In general, the project should have access to a usability expert to help resolve solve contradictory guidelines and to help in heuristic evaluation. Although different usability experts may give different advice, this does not necessarily imply that at least one of them is wrong. There are so many degrees of freedom in user interface design that several solutions may be more or less equally reasonable .
Experimental prototyping is highly recommended for the early stages in the design process. For software systems, we should "plan to throw one away"/8 because the first design will never be good enough. If anything, this advice is truer of interfaces than of other components because of the greater difficulty of predicting their flaws. It is less expensive to throw away a prototype than a completely implemented, fully functional system.
In traditional software engineering models, most of the development time is devoted to refining various intermediate work products, and executable programs are produced at the last possible moment. A problem with this approach is that there is no user interface to test with real users until this last possible moment, because the "intermediate work products" do not explicitly separate the user interface in a prototype with which users can interact. Experience also shows that it is not advisable to involve the users in the design process by showing them abstract specifications documents; they do not understand documents nearly as well as concrete prototypes.
It's best to postpone final implementation until late in the development process so that it can be done on the basis of experiences with the prototypes. The early prototypes can be quite primitive (for example, paper mock-ups), whereas later prototypes can be progressively closer to the final product. Often we can gain substantial insights from low-fidelity prototypes,/9 so it is probably better to prototype early and prototype often than to put an extensive effort into a single, elaborate, and (too) late prototype. Even computerized prototypes may be implemented faster and cheaper in systems other than the eventual delivery platform, and implementation time can sometimes be reduced by "cheating" on the algorithms to make them ignore the special cases that often take an inordinate amount of programming effort.

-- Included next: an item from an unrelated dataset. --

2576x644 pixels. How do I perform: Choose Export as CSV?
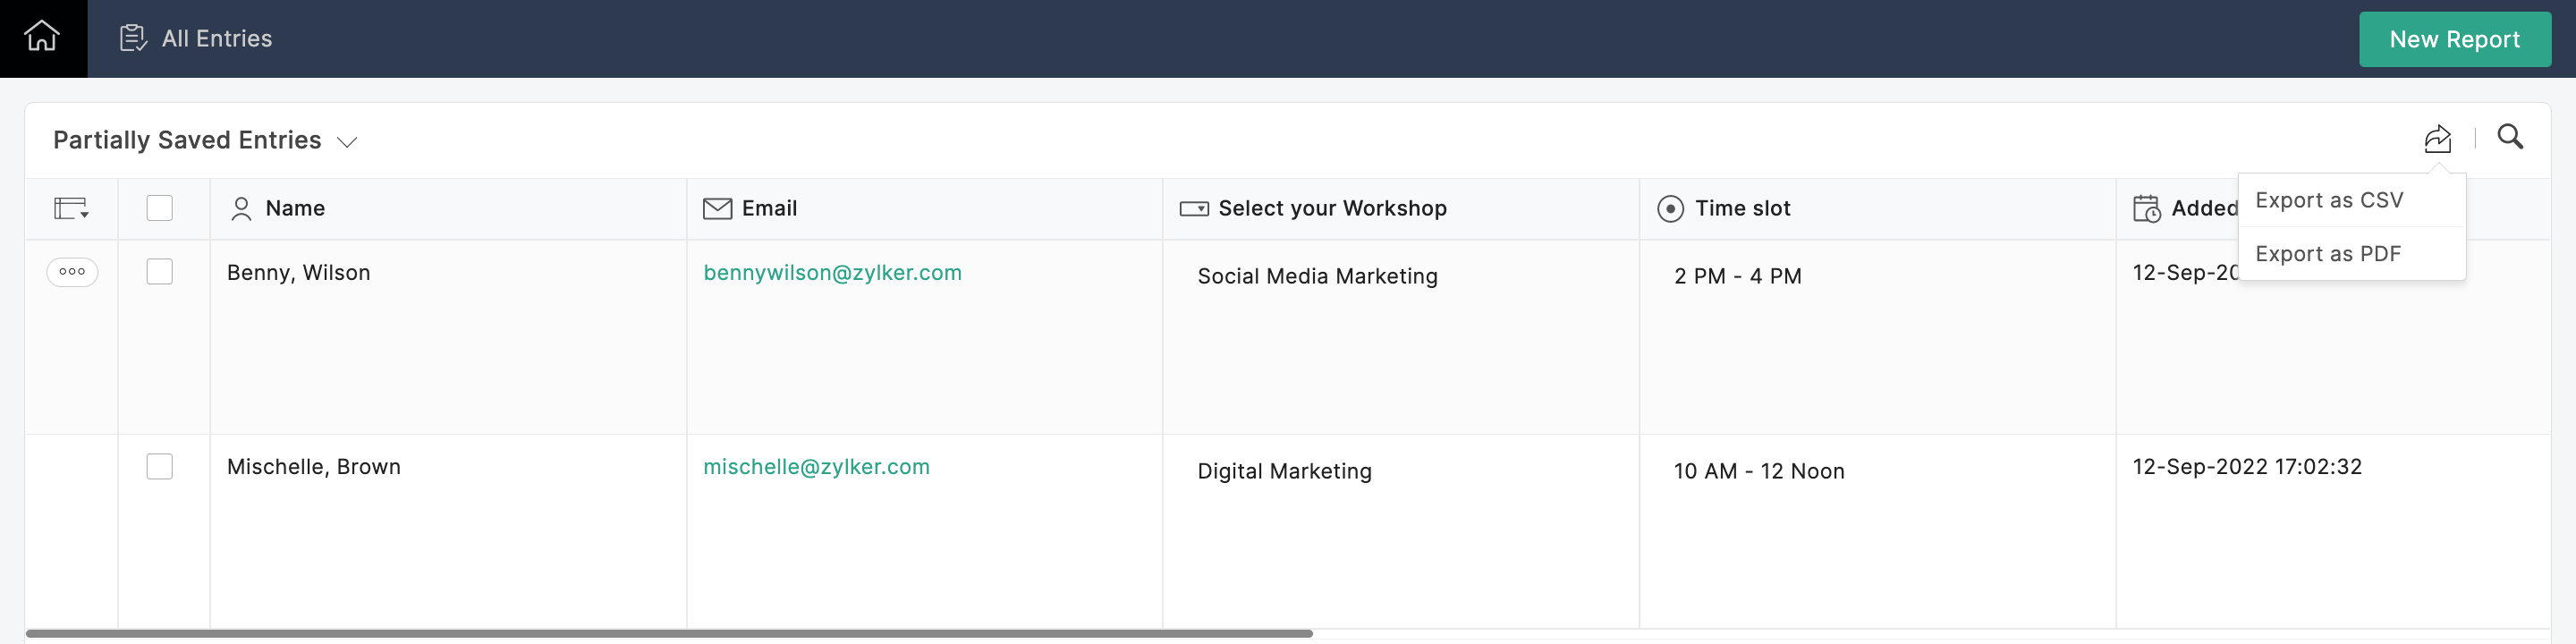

The most basic recommendation for empirical testing is simply to do it. The benefits of doing some user testing versus doing no user testing are much greater then the differential benefits of various approaches to testing.
There are two basic forms of empirical testing:
1. Testing a more or less finished interface to check whether the usability goals have been achieved. This kind of testing implies doing some form of quantitative measurement.
2. Formative evaluation of a system still being designed to see which aspects of the user interface work and which cause usability problems. This kind of testing is often best done using qualitative methods. At this stage, it is more important to know why the interface is wrong than how much it is wrong.
In both cases, it is important to have the test users perform tasks representative of the eventual use indicated by the predesign task analysis.
Some of the more common test methods are:
From the results of the empirical tests, we obtain a list of usability problems in the test version, as well as hints for features to support successful user strategies. It's not feasible to solve all the problems, so we prioritize them. The ranking should be based on experimental data about the impact of the problems on user performance (for example, how many people will experience the problem and how much time each of them will waste because of it).
But sometimes we must rely on intuition only. In some cases, solving a problem may make the interface worse for those users who do not experience the problem. Then a trade-off analysis is necessary to determine whether to keep or change the interface, based on a frequency analysis of how many users will have the problem compared with how many will suffer because of the proposed solution.
The time and expense needed to fix a particular problem is also a factor in determining priorities. Often, usability problems can be fixed by changing the wording of a menu item or an error message. Other design fixes may involve fundamental changes to the software (which is why they should be discovered as early as possible) and will be implemented only if they are judged to affect usability significantly.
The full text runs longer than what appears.